These packages give you a full RAG evaluation pipeline—heuristic scorers for faithfulness, relevance, context precision, and context recall, plus an LLM-as-judge with multi-provider support, cost tracking with budget enforcement, and CI quality gates that can fail a build. You'd adopt them to catch regressions in a RAG system before deployment, whether that's a pre-commit smoke check or a nightly regression suite. The distinctive design is that every metric can run at three fidelity levels—free lexical scoring, embedding-based semantic scoring, or LLM judging—so you can trade cost for accuracy per use case without changing the evaluation interface.
A CLI that runs RAG evaluation suites, quality gates, run comparisons, cost breakdowns, markdown reports, LLM-based judging, and an MCP server, exposed as the `rag-eval-pack` command. It also re-exports the full programmatic API from all `@reaatech/rag-eval-*` packages as a single importable library.

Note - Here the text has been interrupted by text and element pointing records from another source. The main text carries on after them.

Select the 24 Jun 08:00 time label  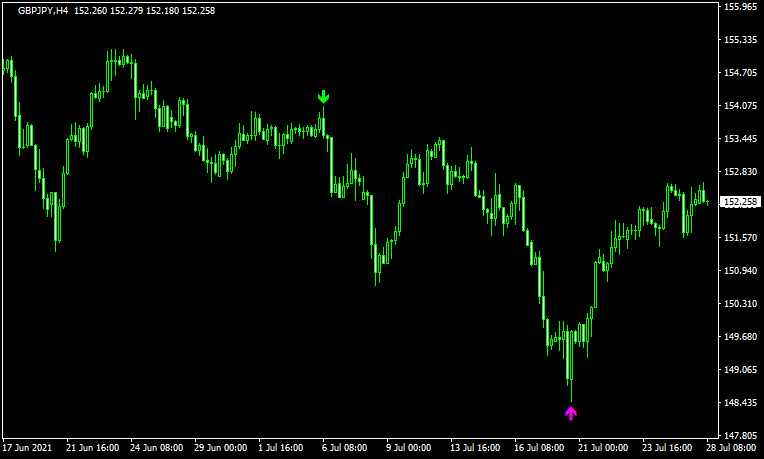(158, 448)
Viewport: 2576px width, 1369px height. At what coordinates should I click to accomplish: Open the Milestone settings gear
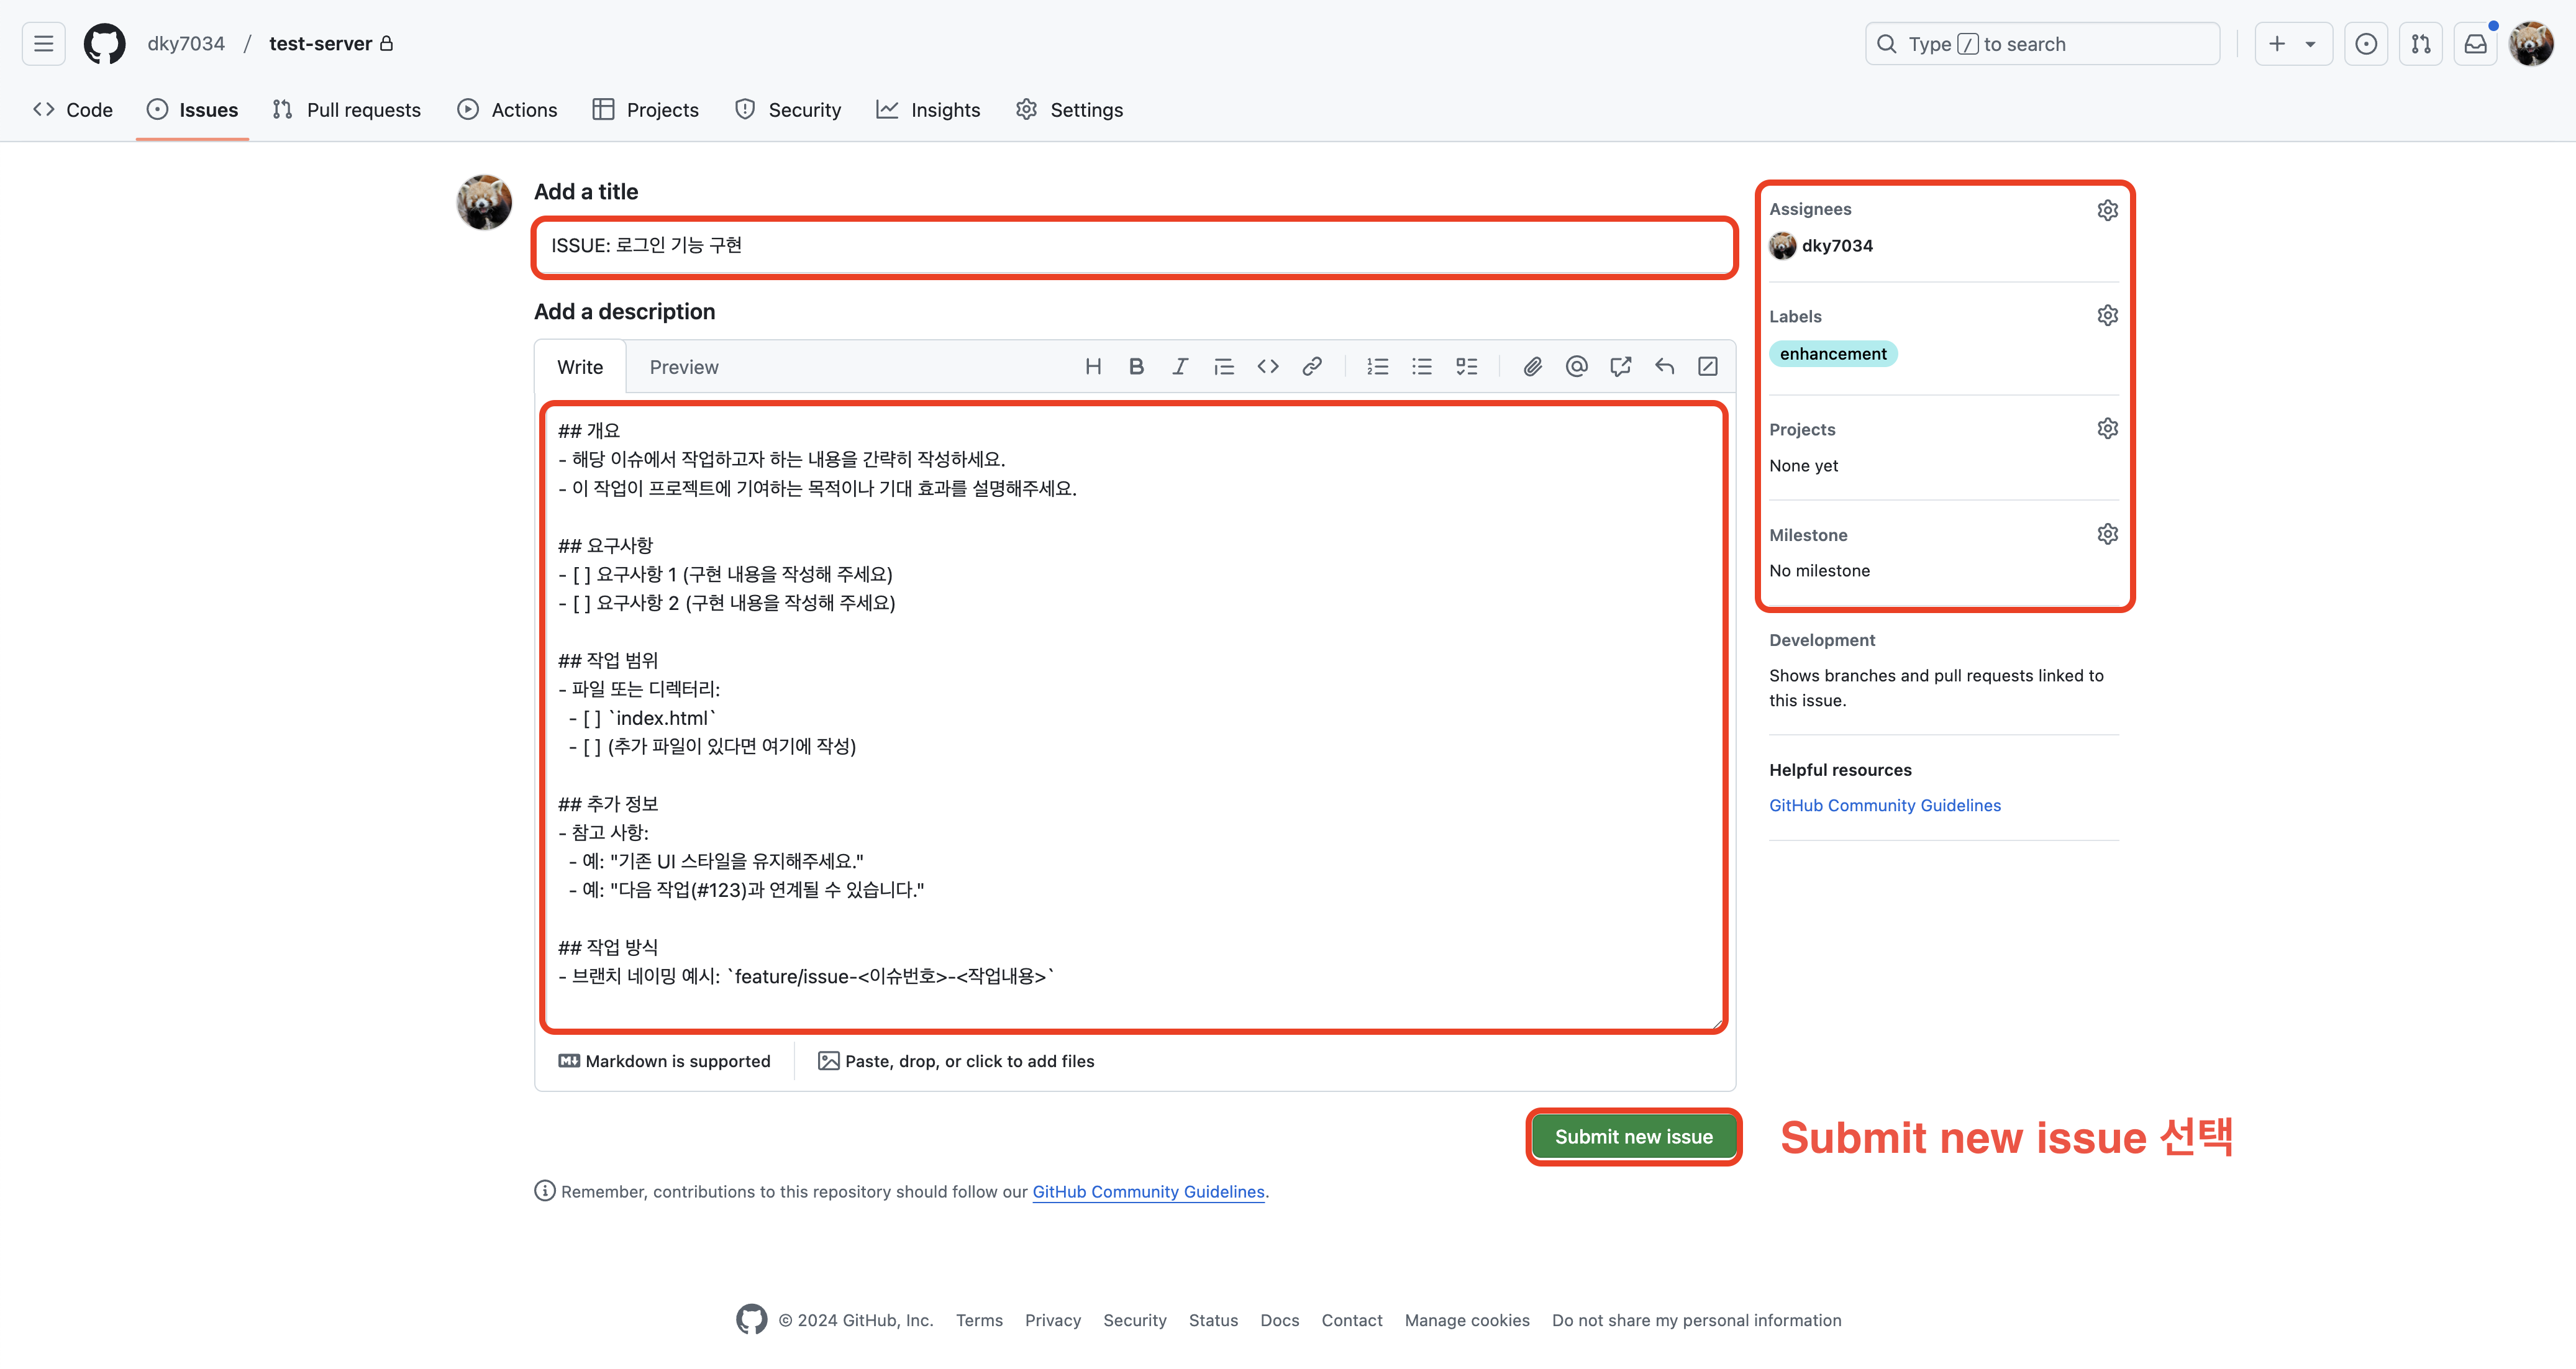2107,534
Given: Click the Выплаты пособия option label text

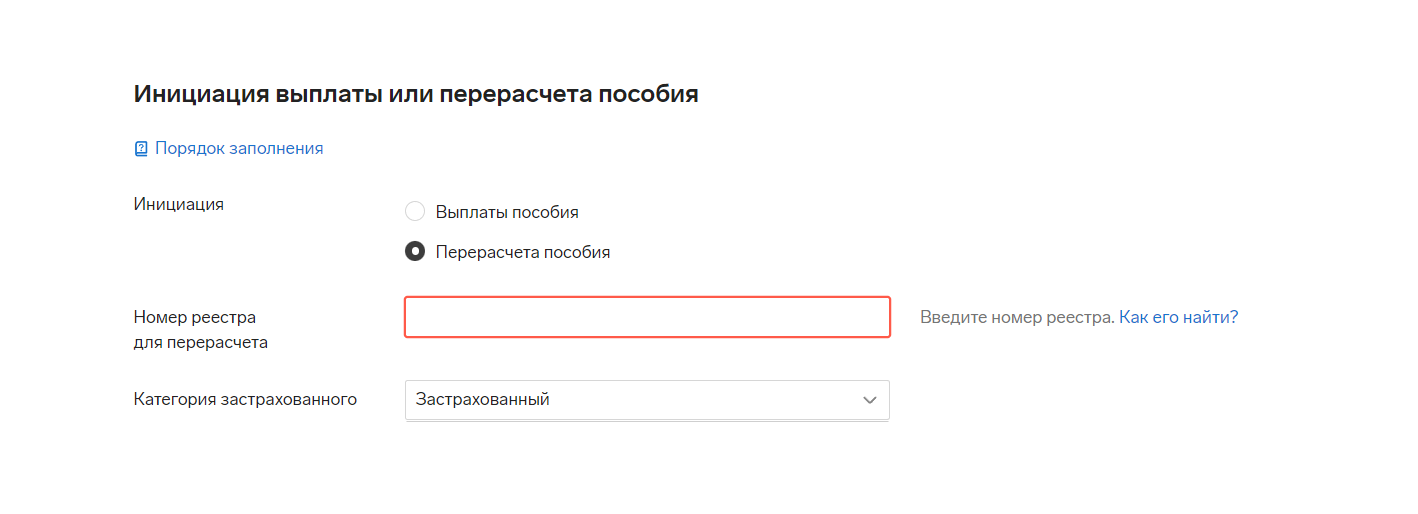Looking at the screenshot, I should [x=507, y=212].
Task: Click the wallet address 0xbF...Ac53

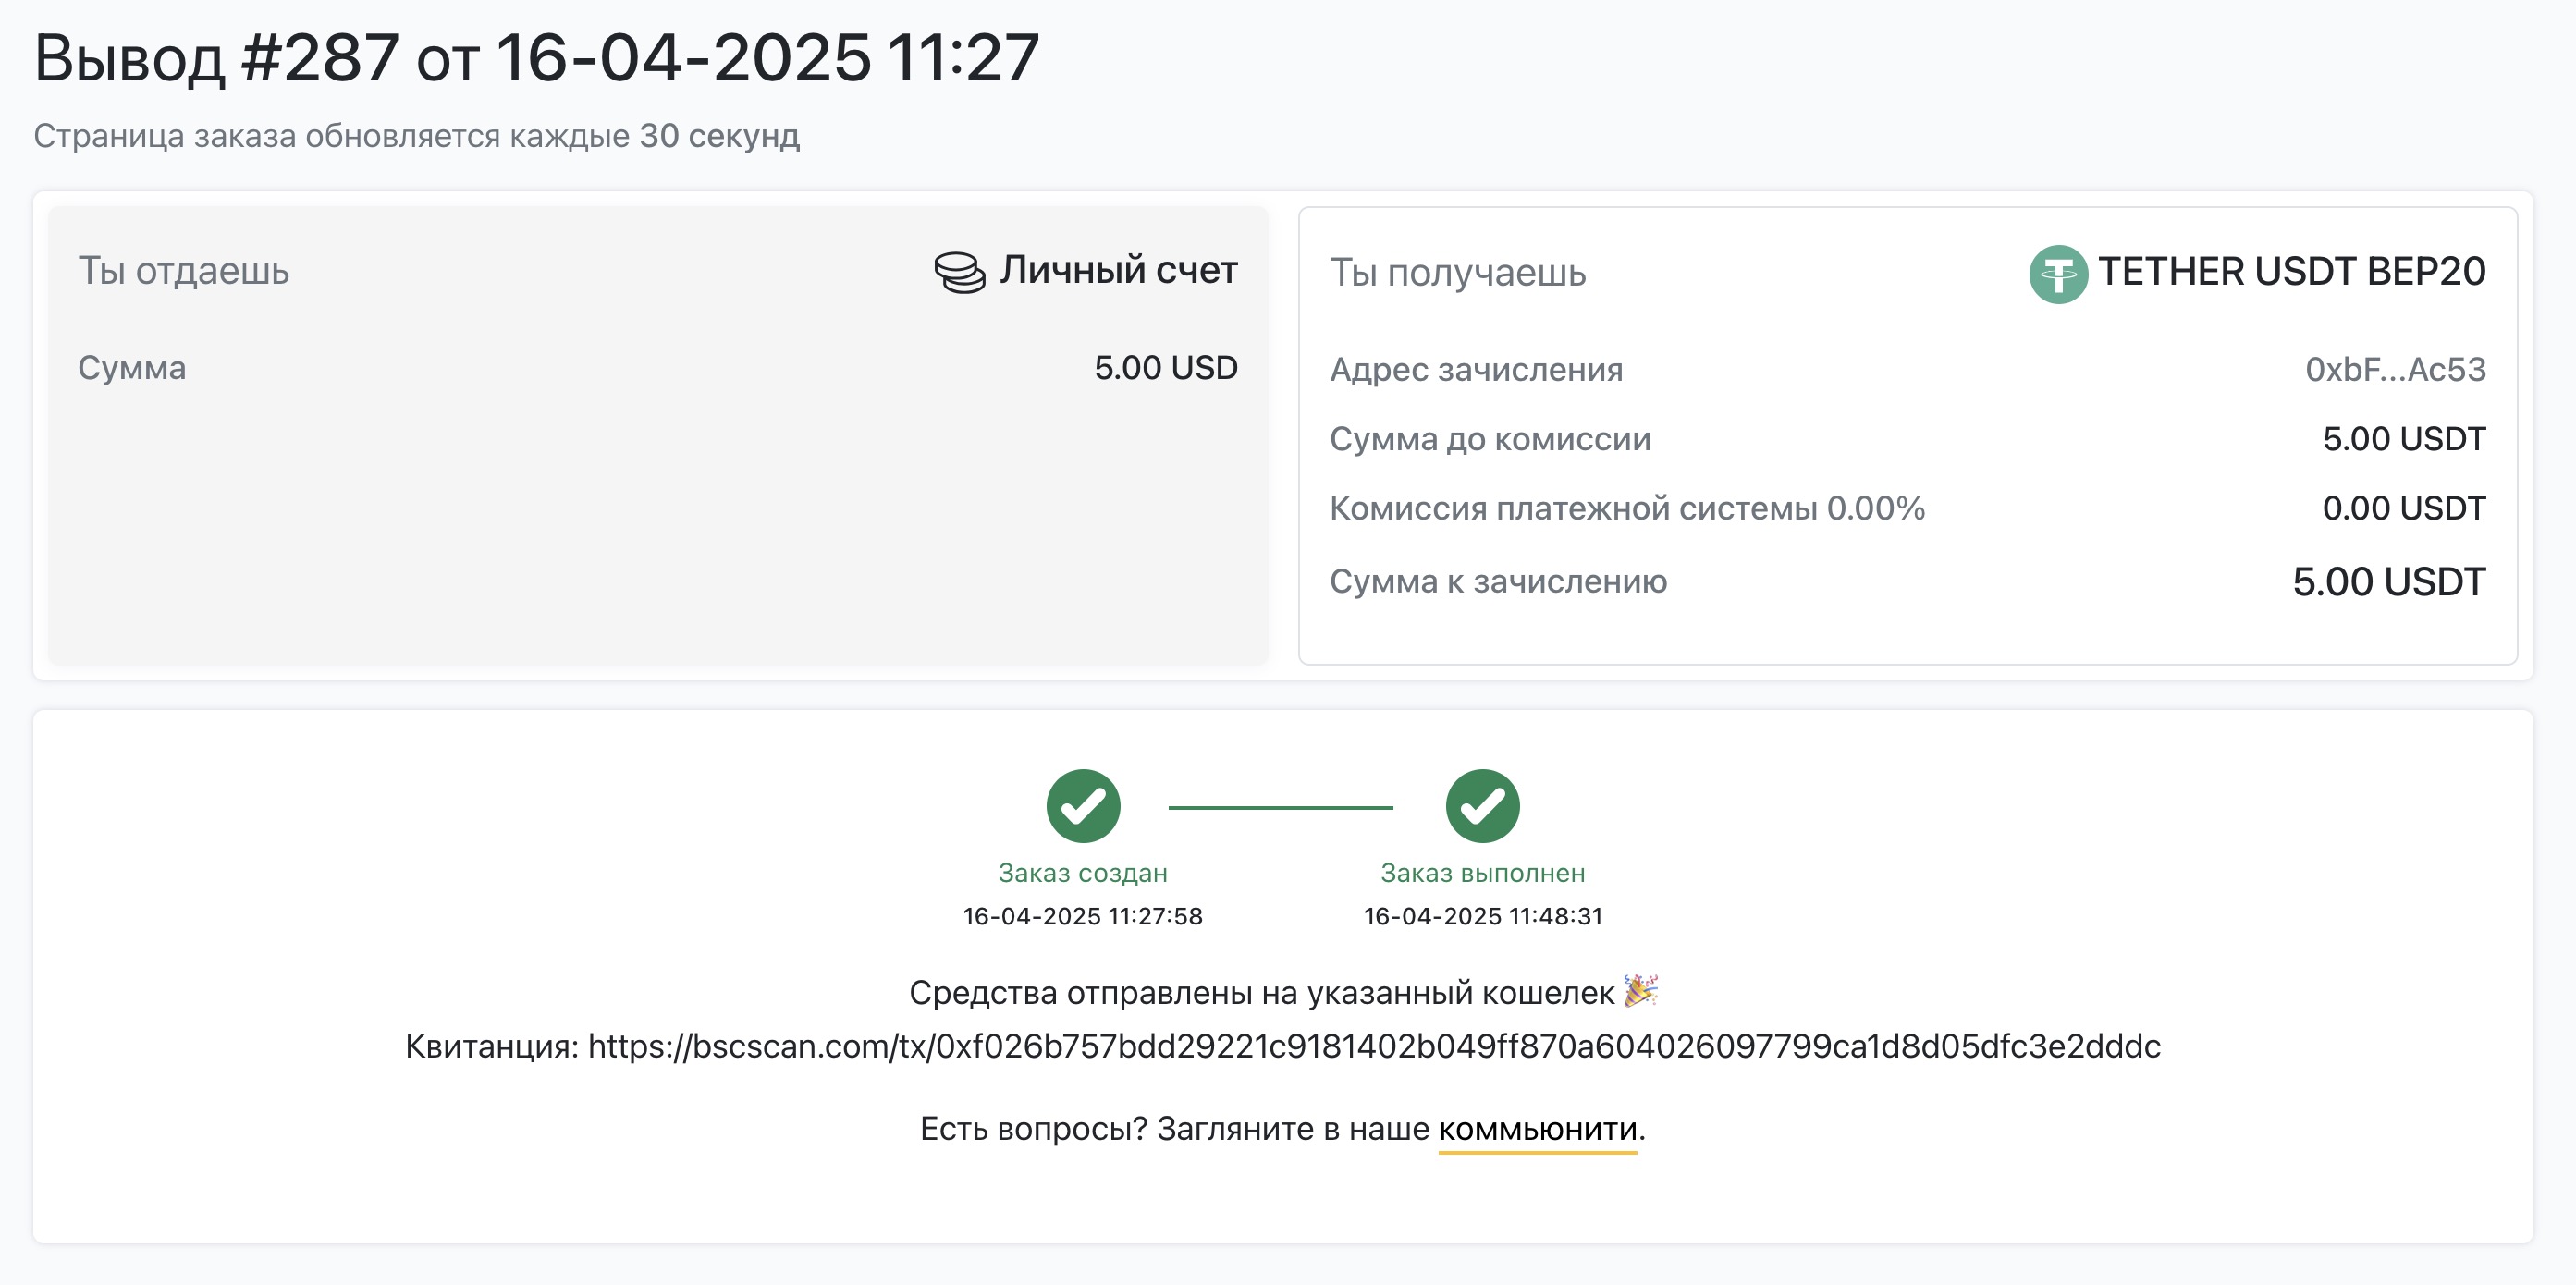Action: click(x=2395, y=370)
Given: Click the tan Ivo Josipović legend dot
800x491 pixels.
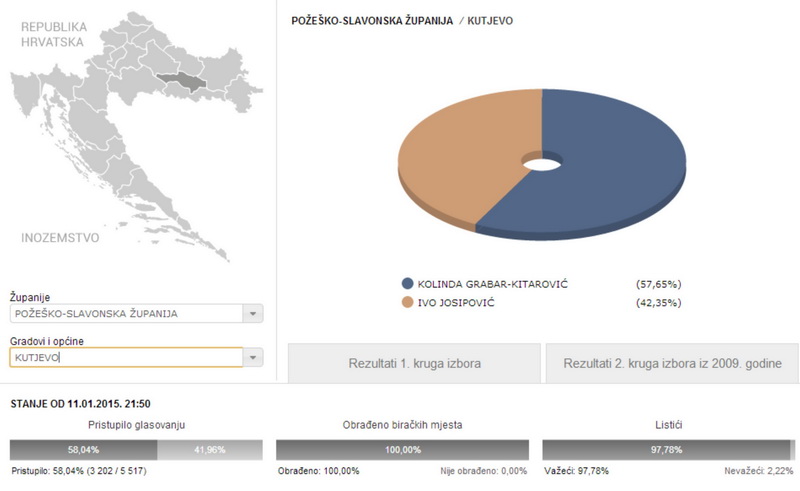Looking at the screenshot, I should pos(407,301).
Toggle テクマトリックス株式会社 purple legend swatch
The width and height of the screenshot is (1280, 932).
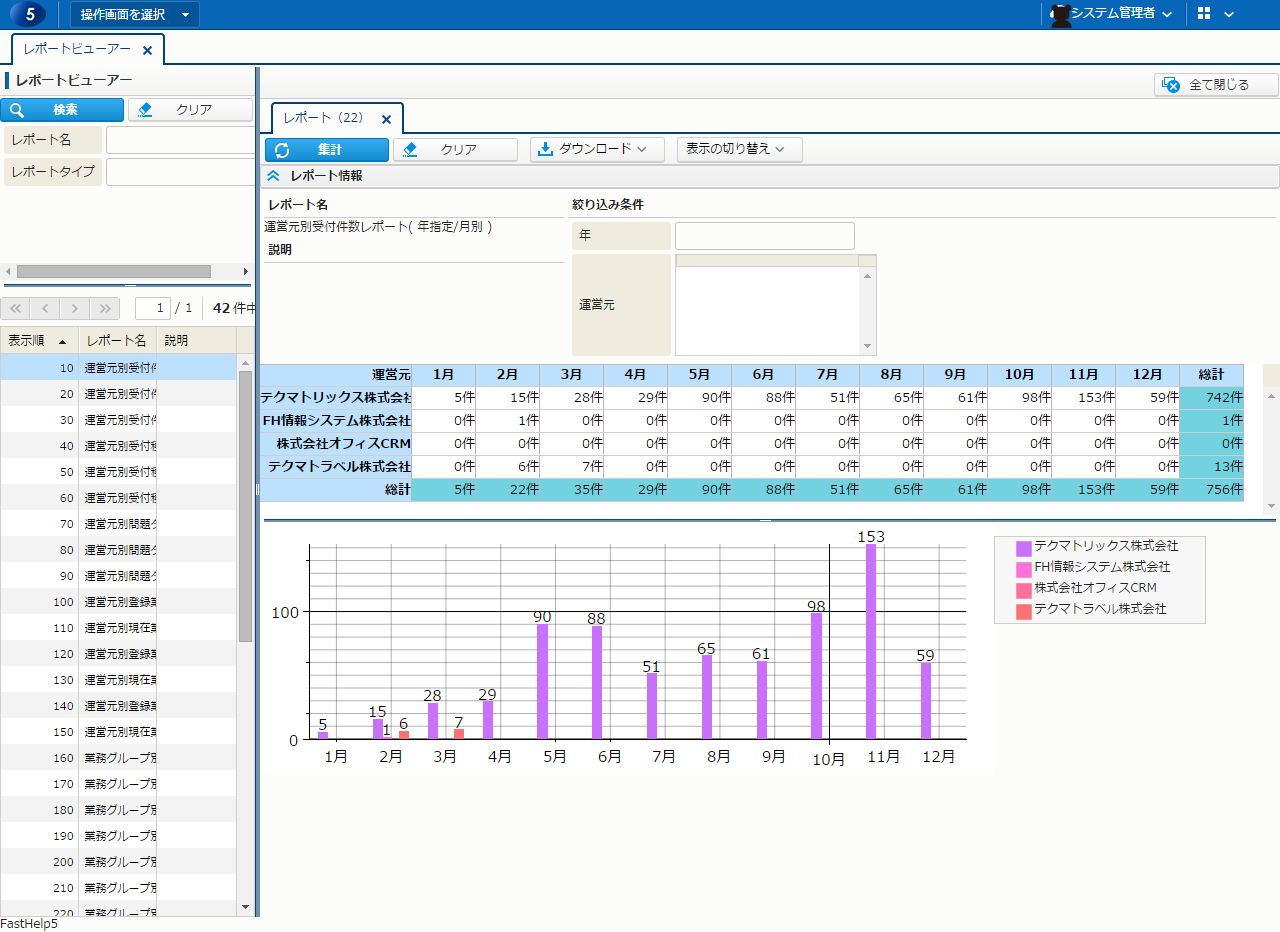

Canonical TypeScript types and Zod schemas for RAG evaluation data shapes. Exports 18+ types (`EvaluationSample`, `EvalSuiteConfig`, `SampleEvalResult`, `GateConfig`, `JudgeConfig`, etc.) and two Zod schemas (`EvaluationSampleSchema`, `EvalSuiteConfigSchema`) for runtime validation, with zero runtime dependencies beyond `zod`.
Cost tracking, pricing, budgeting, and reporting infrastructure for RAG evaluations, providing `CostTracker`, `Pricing`, `BudgetManager`, and `CostReporter` classes that track per-sample token consumption, enforce budget limits with configurable alert thresholds, and generate cost reports in JSON and JUnit XML formats.
A Zod-validated dataset loader and validator for RAG evaluation samples, supporting JSONL, JSON, and YAML formats with duplicate detection, synthetic generation from templates, and version tracking. Exports `DatasetLoader`, `DatasetValidator`, and `loadEvalConfig` functions.
A quality gate engine for RAG evaluation pipelines that enforces threshold-based metric checks and baseline regression detection, returning a `GateResult` object with pass/fail status and per-gate failure messages. It pairs with `@reaatech/rag-eval-core` for evaluation result types and is designed for CI/CD integration with formatted output and configurable exit codes.
A TypeScript class (`JudgeEngine`) that uses an LLM (Anthropic, OpenAI, or Google) to score RAG outputs on metrics like faithfulness and relevance, with optional consensus voting across multiple models and calibration against human labels.
An MCP server that exposes RAG evaluation tools as a three-layer API of atomic judge operations, orchestrated suite runs, and CI-style regression gates, providing `createMcpServer()` and `startMcpServer()` functions for integration with MCP clients like Claude Desktop or Cursor.
Provides four heuristic metric scorers (faithfulness, relevance, context precision, context recall) for evaluating RAG outputs, plus a `MetricsEngine` orchestrator that runs them in parallel with configurable concurrency. Each scorer is a class with a `score` method that returns a numeric score and supporting details, using only NLP libraries (`compromise`, `natural`) with no LLM calls.
Provides structured JSON logging via Pino, OpenTelemetry tracing, and OpenTelemetry metrics specifically for RAG evaluation pipelines, exporting functions like `createLogger`, `traceEvalRun`, and `recordEvalRun`.
A class (`EvaluationSuite`) that orchestrates RAG evaluation runs by executing heuristic metrics, optional LLM judge scoring, cost tracking, and quality gates against a dataset, returning a `SuiteRunResult` with aggregated metrics and gate pass/fail status.